__Yapılacak iş__
Aşağıdaki kaynak metin, Nalıncı'ya seslenen köşe yazısıyla bitiyor; bu metni son cümlesinden sonra devam ettirir misiniz?

__Kaynak metin__

+ + + + +

Korona salgınına kurban edilen / feda edilen masum yurdum insanlarına da acıdığımız gibi.

Sevgi ve saygı ile. 29 Ağustos 2020, Tekirdağ

Prof. Dr. Ahmet SALTIK MD, MSc, BSc
Ankara Üniv. Tıp Fak. Halk Sağlığı Uzmanı
Sağlık Hukuku Uzmanı, Siyaset Bilimi – Kamu Yönetimi (Mülkiye)
www.ahmetsaltik.net    profsaltik@gmail.com

 

Ey Nalıncı!..

Zafer Arapkirli
21 Ağustos 2020, Cumhuriyet

Ne bu öfke?
Yine her zamanki gibi hararetli şekilde “kendine kendine” yontmaktasın.
İşine geldiği gibi gündeme yön vermeye çalışmandan söz ediyorum.
Joseph (Joe) Biden’ın “Muhalefete destek vermeliyiz” mesajına verdiğin tepkiden söz ediyorum.

Çok dokunmuş sana bu tavrı, ABD’li başkan adayının. Haklı olarak “Herkes kendi işine baksın. Başka memleketlerin içişlerine, iç siyasetine burnunu sokmasın. Nerede, kimin iktidara geleceğini, gelmesi gerektiğini filan başkaları tayin etmeye çalışmasın…” diyorsun.

Diyorsun da… Kendini gülünç duruma sokuyorsun.

Çünkü sen, şu anda dünyanın kim bilir kaç yerinde, gizli ya da açık biçimde, “üstelik gizli ve açık silahlı güç” kullanmak sureti ile başkalarının ülkelerindeki yönetimlerin değişmesi yolunda faaliyet gösteriyorsun be Nalıncı. Onun başkentindeki bilmem ne camisinde namaz kılma sevdasının, ötekinin bilmem ne şehrini işgal edip topraklarına (neye dayanarak?) fethetme rüyasının peşinden koştuğun için seni eleştirenlere, yıllardır “1400’lü, 500’lü, 600’lü yıllarda ecdadımızın yaptığını” emsal gösteriyor ve o devirleri taklit zihniyetini filmlerde dizilerde, okullarda, müfredatta ve dahi günlük söylemde pompalıyorsun.

+ + + + +

__Sağlanan veriler__
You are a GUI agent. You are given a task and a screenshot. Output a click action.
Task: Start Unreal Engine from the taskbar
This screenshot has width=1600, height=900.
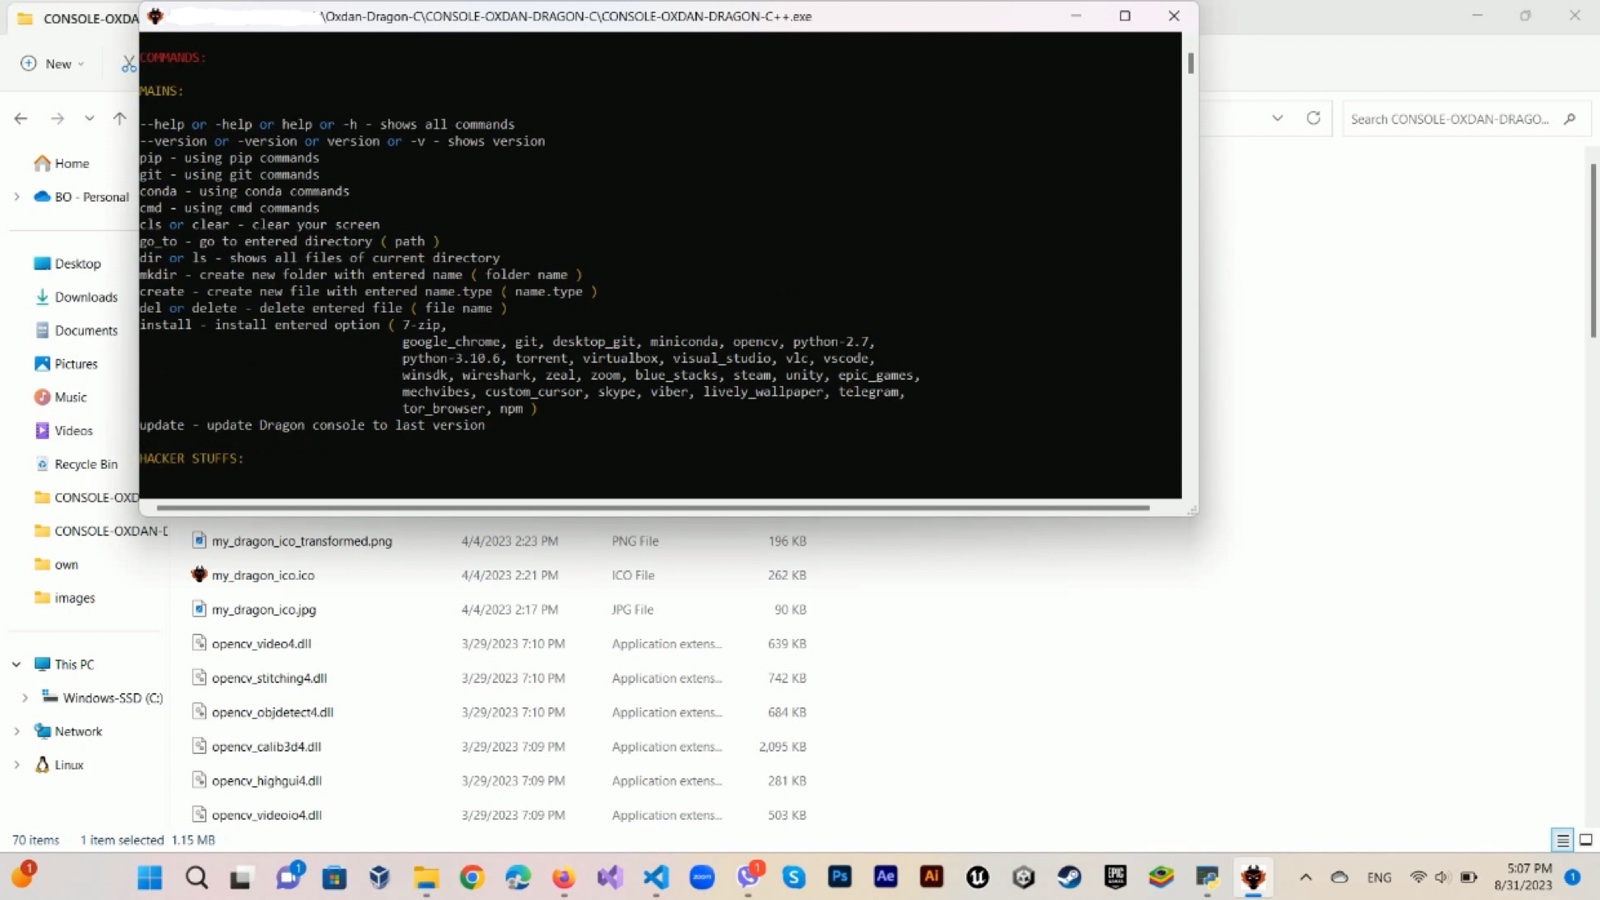tap(976, 877)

+ + + + +

__Nihai cevap__
Şimdi kalkmış, “perhiz” muhabbeti yaparken, “lahana turşusunu” maşallah tabak tabak götürüyorsun. Ayıp olmuyor mu?

Bak Nalıncı!

O keserle hep kendine yontma işinden kafanı kaldır da dinle.

Biz senin, “daha hiçbir resmi yönetici sıfatı taşımadığın” günlerde, dünyanın en önemli siyasi makamlarınca kırmızı halılarda kabul gördüğün, yani “o makamlardaki birilerince iktidara hazırlandığın, hatta adım adım arkadan itildiğin” günleri de hatırlıyoruz. Beyaz Saray diyorum. Downing Street 10 numara diyorum. Brüksel diyorum. Hatırladın mı? Biz de oralardaydık, naçizane işimizi yapıyor bu ziyaretleri haberleştiriyorduk.

Pişpirik oynamaya gitmemiştiniz oralara. Bal gibi de birileri bir yerlerde, sizin “İktidar (kutlu?) Yürüyüşünüz”e el veriyordu, destek atıyordu.

Ey Nalıncı!

O gün “Egemenlik, hükümranlık, içişlerine karışmama ilkesi, el âlemin iktidarına muhalefetine karar vermeme ilkesi” aklına geliyor muydu?

Bak Nalıncı…

“Instead of pushing him down, putting him to the drain…” (mahut “deliğe süpürmeyin…” konuşması) sözleri ile bu ülkenin en üst makamlarına elin oğlundan destek çağrısında bulunan Cüneyt (Zapsu) Bey’in sözleri hâlâ gök kubbede asılı duruyor.

Yapma. Ayıp oluyor.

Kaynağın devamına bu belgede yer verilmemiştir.